# L&M inventory clearance 2022



## ezcomes (Jul 28, 2008)

I just saw the list...in the last two years, second hand gear has gone up in value...and based on the list, it doesnt appear to be coming down...
Bloor St has a 2016 LP studio, used, for 1900...
Before i could get a V, they jumped in price...looks like if i want that Gibson V, I'll need to wait longer (although, i am enjoying the Dean V79 i picked up)


----------



## silvertonebetty (Jan 4, 2015)

ezcomes said:


> I just saw the list...in the last two years, second hand gear has gone up in value...and based on the list, it doesnt appear to be coming down...
> Bloor St has a 2016 LP studio, used, for 1900...
> Before i could get a V, they jumped in price...looks like if i want that Gibson V, I'll need to wait longer (although, i am enjoying the Dean V79 i picked up)


Is this just one store?


----------



## Always12AM (Sep 2, 2018)

Or you can just go on kijiji and offer someone half of what they listed for and after 9 months of them failing to sell it at 95% of retail they will probably fold and sell it to you because your offer will be the largest by far.

They may rub their balls on it like I do when I’m losing more than 55% of what I paid. So make sure you wash it.


----------



## Shaqrad (May 6, 2020)

$1900 for a LP Studio! What?! Prices are getting wild


----------



## Schecter Skelter (12 mo ago)

Shaqrad said:


> $1900 for a LP Studio! What?! Prices are getting wild



yep ... When I went in to buy my 59 reissue, there was a Smokehouse burst one there for $1800 and it played like Crap ... didn't feel right with all the chambering , didn't sound the best either, I went there to buy the smokehouse, but quickly changed my mind


----------



## Rollin Hand (Jul 12, 2012)

I have plans to go with a friend. There is one guitar in Kanata that has my attention, and what looks like a decent deal on a Helix rackmount.


----------



## Mike_Blaszk (Sep 16, 2021)

I took a look at the Brampton, Mississauga, Burlington, Guelph, Cambridge and Hamilton inventory's. Nothing of interest to me and the pricing for most of the items doesn't really enter "blowout" territory in my opinion. Theres a Boss DD-3 for $99 at the Burlington location and a Mesa 2x12 Horizontal Recto Cab at the Brampton location for $399, if anyone's interested. Thats not awful.


----------



## Always12AM (Sep 2, 2018)

Shaqrad said:


> $1900 for a LP Studio! What?! Prices are getting wild


I’ve never met someone who has paid or received more than $950 and a set of nunchucks for that guitar.

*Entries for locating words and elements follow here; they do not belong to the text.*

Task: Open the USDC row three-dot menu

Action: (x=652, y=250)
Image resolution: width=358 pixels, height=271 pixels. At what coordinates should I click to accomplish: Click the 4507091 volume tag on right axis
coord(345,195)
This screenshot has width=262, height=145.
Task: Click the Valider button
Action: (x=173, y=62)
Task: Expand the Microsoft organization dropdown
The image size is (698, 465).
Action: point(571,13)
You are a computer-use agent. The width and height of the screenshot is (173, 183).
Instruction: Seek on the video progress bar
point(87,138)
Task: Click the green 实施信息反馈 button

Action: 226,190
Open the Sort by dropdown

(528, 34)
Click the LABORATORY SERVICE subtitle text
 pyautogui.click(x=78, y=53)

I’ve also never met someone who has owned that guitar who continued to play guitar 4 months after owning it and then selling it for $950 and a set of nunchucks and joining Cobra Kai and redefining their lives.


----------



## guitarman2 (Aug 25, 2006)

I saw a used les paul studio on inventory clearance site for $395. Can't remember which store.


----------



## Kerry Brown (Mar 31, 2014)

There is a used Epiphone Slash Firebird at the North Van store for $499. Has anyone tried one of these? Also a used Blues Jr for $349.


----------



## Peel Ferrari (Jun 22, 2017)

Used to be a cool sale but now, not so much


----------



## bw66 (Dec 17, 2009)

A few recording/PA items of interest at Markham. The sale price on the new Aston Spirit mics is tempting.


----------



## mnfrancis (May 24, 2010)

Always12AM said:


> Or you can just go on kijiji and offer someone half of what they listed for and after 9 months of them failing to sell it at 95% of retail they will probably fold and sell it to you because your offer will be the largest by far.
> 
> They may rub their balls on it like I do when I’m losing more than 55% of what I paid. So make sure you wash it.

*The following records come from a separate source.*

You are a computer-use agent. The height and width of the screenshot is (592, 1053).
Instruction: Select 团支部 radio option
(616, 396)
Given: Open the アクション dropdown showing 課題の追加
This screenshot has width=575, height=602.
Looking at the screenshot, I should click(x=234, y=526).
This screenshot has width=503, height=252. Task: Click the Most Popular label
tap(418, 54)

Someone please remind me to never haggle over any deals with Always12AM


----------



## Always12AM (Sep 2, 2018)

mnfrancis said:


> Someone please remind me to never haggle over any deals with Always12AM


How do you think vintage amps and guitars got their smell?


----------



## DavidP (Mar 7, 2006)

Hmm I see more than a few stores cutting the price on new Line 6 items like Helix LT and HX Stomp. Gotta wonder a) if Line 6 is introducing new models, or b) L&M is dropping the line. Anyone have a crystal ball??


----------



## BlueRocker (Jan 5, 2020)

This sale blows. Why bother.


----------



## Verne (Dec 29, 2018)

mnfrancis said:


> Someone please remind me to never haggle over any deals with Always12AM


Keep in mind he never said WHERE he rubs his balls on the amp. Cold tubes don't burn................


----------



## Robhotdad (Oct 27, 2016)

You'll have nothing and be happy.


----------



## Okay Player (May 24, 2020)

BlueRocker said:


> This sale blows. Why bother.


It's funny. My local store has a pedal I've looked at a few times on sale. "Regular: $329.99 on sale for 249.99" It's been sitting in the store for at least 6 months and their "Inventory blowout price" is the same price it hasn't been selling at.


----------



## FatStrat2 (Apr 7, 2021)

I was there yesterday buying Fender & Dean Markley strings to try out. Their regular prices on those are decent, but I saw nothing on sale worth it (as usual). 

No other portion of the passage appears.